I check the bathrooms but Dani is gone. Fleur is on her front stoop, dragging on her cigarette. I tell her I’m dizzy.

“Every girl feels that way the first time she gets fingered,” she says, blowing a plume to the stars.

The next morning, she tells me, “Noah said he had fun, but he was like, ‘She doesn’t give.’”

* * *

Fleur sings Coldplay at the talent show. I can’t imagine standing on stage like that, staring the world in the face.

Next, four girls do “Everybody” by the Backstreet Boys. In baseball caps and baggy jeans they swagger and thrust. The theater thrills. Up front, the teachers peer back at a hall full of girls, screaming in thrall of these boys who are girls.

Finally it’s time. One girl grabs the mic; another strokes the bass. Dani lifts her sticks and counts them in.

It’s “Seven Nation Armyand it’s breathy, hot magic. Dani’s arms clench as she smacks out the beat. She’s good with her hands.

The rhythm throbs deep. I lean forwards. It builds, drawing us closer and closer until, at the climax, Dani flicks the sticks through her fingers and freestyles until the whole room stands. The sound comes and comes and then it’s over.

The band climbs back to their seats as the next act readies. Dani hugs me and I hope everyone is watching. I smell her sweat and the floral chalk of deodorant. She throws an arm around me, my shoulder pressed into her dampness.

“Can I be your groupie?” I say, looking up at her slick red hair and running eyeliner.

“Of course you can be my groupie.”

We don’t want each other, but we do want something. We hold hands.

* * *

We are fifteen, and we drift. Maybe she lives too far away, maybe I’m scared of how she sees me.

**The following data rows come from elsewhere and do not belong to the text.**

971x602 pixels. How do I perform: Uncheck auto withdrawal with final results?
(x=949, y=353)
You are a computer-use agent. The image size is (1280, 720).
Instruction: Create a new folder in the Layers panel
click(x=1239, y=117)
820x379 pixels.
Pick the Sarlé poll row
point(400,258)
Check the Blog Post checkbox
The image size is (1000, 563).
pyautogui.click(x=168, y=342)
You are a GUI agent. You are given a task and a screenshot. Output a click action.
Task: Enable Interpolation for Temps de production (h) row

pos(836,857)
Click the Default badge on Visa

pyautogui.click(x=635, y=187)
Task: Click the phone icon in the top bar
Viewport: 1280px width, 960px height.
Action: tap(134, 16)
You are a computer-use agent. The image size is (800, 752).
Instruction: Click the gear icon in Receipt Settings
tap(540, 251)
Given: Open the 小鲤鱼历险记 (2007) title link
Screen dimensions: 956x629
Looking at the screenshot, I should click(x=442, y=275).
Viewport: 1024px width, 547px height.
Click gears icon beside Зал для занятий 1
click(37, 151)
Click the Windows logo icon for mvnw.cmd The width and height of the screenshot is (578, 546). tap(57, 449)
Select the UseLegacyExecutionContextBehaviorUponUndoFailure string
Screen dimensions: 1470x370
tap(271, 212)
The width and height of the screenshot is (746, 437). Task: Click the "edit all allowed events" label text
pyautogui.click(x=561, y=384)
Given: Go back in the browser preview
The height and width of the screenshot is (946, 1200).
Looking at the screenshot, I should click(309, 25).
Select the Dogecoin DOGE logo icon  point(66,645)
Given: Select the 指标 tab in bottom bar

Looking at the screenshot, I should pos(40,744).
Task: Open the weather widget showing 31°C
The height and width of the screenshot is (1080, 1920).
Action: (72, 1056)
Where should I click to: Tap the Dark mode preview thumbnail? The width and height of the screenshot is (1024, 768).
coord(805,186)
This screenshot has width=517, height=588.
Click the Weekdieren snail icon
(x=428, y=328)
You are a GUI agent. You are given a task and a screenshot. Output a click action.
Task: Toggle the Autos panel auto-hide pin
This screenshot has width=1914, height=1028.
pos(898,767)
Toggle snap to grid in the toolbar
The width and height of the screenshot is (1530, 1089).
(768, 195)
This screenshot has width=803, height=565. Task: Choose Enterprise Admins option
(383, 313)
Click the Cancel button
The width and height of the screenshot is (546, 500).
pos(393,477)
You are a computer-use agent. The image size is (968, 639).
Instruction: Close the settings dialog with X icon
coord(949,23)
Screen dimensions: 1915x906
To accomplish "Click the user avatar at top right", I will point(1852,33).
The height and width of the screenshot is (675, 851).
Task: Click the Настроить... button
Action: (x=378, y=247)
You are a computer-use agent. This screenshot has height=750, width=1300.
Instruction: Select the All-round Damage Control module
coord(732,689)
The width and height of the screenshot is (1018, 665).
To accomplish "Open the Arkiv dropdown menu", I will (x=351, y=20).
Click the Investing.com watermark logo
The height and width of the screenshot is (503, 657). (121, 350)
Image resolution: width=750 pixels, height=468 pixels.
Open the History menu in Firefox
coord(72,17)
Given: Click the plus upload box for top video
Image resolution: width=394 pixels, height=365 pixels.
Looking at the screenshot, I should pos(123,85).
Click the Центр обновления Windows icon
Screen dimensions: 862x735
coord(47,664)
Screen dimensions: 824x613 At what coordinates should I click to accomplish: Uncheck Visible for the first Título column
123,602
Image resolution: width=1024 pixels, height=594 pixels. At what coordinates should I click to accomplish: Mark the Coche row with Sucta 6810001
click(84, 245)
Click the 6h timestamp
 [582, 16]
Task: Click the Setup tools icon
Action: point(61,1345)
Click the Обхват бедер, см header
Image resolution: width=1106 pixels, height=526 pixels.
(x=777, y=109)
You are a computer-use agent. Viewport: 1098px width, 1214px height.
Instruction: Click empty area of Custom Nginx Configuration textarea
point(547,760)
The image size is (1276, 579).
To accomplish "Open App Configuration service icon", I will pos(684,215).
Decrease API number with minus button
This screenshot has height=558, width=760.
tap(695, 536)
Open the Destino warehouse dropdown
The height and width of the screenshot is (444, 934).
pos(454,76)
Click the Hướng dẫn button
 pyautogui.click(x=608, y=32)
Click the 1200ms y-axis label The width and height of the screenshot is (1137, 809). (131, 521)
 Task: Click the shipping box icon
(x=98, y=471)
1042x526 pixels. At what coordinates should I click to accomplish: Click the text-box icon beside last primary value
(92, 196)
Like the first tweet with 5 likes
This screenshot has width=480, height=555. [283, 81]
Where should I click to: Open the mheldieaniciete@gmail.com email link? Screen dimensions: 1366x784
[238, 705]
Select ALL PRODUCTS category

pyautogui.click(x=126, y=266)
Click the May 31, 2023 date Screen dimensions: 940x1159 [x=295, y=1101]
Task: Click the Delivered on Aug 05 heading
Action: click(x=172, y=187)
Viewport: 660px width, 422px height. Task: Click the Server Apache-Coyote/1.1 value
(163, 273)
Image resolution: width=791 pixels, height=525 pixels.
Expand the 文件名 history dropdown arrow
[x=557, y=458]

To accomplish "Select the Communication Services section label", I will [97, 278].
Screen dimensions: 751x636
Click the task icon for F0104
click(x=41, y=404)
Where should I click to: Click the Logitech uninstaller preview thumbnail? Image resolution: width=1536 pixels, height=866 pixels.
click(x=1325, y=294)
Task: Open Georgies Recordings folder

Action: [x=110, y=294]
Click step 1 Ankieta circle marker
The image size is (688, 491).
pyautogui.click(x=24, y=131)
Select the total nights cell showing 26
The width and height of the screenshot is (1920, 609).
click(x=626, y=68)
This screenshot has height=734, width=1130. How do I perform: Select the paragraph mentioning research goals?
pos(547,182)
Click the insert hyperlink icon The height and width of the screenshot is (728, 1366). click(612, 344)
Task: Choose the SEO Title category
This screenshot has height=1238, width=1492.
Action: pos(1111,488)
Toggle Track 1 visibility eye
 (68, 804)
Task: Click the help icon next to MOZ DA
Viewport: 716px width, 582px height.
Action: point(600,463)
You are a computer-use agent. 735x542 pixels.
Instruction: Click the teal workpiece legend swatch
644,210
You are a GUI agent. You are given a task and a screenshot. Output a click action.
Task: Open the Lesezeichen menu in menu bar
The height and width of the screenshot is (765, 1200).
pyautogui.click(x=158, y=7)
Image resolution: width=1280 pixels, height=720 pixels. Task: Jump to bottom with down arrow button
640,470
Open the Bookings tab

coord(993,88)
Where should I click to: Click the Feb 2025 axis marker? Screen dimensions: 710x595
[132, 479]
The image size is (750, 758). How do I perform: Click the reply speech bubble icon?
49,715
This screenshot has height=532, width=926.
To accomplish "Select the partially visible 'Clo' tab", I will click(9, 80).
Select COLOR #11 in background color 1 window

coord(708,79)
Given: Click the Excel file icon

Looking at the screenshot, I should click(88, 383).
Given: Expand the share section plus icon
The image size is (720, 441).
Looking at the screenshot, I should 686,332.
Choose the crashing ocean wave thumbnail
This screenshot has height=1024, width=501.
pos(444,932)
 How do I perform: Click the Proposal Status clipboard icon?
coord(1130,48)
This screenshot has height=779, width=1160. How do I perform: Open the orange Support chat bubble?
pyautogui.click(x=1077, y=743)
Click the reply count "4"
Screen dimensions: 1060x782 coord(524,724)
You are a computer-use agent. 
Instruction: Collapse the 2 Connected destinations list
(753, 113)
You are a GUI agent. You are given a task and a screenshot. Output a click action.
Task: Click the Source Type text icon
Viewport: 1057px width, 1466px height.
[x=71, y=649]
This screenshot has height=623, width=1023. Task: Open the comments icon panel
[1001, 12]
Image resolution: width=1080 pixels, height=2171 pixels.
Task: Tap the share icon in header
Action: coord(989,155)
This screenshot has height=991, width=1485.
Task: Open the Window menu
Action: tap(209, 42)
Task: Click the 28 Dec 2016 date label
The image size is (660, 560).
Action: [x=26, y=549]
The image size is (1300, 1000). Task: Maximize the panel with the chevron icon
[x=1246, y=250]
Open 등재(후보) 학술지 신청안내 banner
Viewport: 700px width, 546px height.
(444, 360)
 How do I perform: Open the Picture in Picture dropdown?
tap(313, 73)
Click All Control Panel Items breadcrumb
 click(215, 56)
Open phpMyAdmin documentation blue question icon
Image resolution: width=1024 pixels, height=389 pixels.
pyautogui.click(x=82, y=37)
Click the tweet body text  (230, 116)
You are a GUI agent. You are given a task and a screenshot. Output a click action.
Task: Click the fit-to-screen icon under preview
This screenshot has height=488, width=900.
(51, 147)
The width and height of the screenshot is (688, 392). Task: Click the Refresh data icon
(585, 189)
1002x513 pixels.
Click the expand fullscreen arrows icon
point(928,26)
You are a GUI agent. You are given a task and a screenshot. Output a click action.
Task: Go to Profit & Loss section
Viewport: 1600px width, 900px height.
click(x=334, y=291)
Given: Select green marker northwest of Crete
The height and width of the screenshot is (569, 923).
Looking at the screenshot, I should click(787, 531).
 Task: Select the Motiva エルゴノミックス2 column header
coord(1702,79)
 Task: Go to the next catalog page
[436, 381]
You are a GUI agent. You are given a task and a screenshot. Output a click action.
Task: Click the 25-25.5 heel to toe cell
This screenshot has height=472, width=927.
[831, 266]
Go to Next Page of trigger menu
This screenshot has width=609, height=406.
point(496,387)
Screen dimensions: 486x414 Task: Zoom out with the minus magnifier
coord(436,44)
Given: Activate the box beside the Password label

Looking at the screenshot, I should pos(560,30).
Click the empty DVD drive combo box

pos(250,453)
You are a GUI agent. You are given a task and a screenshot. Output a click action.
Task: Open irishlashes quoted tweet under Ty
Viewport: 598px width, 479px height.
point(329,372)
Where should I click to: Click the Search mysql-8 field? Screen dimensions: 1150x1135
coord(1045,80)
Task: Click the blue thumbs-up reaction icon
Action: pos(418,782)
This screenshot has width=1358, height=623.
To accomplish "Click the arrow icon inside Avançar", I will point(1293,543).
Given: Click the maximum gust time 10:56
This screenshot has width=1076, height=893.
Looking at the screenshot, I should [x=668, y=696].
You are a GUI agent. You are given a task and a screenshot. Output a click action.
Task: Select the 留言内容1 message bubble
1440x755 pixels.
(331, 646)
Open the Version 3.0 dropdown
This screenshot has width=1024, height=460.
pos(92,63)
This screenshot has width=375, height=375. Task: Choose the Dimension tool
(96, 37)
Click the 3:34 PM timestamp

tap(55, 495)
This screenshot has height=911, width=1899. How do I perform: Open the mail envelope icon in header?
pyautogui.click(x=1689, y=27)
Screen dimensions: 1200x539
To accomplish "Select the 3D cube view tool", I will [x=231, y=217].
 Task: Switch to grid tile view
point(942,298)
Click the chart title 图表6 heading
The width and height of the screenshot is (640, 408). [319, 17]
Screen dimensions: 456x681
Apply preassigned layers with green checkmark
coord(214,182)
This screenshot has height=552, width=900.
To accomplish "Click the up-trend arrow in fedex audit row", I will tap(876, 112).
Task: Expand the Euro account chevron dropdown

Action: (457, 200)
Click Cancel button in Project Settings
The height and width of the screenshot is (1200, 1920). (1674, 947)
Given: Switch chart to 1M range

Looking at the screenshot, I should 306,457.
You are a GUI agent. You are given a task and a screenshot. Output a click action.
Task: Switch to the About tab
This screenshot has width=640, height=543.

In the student lounge, Dani’s clique downs bowls of Frosted Flakes for lunch. Mine eats leaves. They grunge party with boys and bongs as we take fake ID’s to West End clubs where men buy us pink cocktails.

We don’t let them touch us. Instead we stand there and give each other hickeys, bruising into each other something impossible.

“Why do you guys do that?” my mom asks, spotting yellow-blue blooms on my throat.

“It’s funny,” I shrug.

At school they stop ringing the bell. It’s a new policy, the teachers tell us, to ease congestion. You know your schedules, they say. You know when to move rooms. This way there’ll be no hot throng in the hall.

It works. There’s no rushed blare as we crash into each other, books and bodies. Instead, we quietly file out. We are ordered.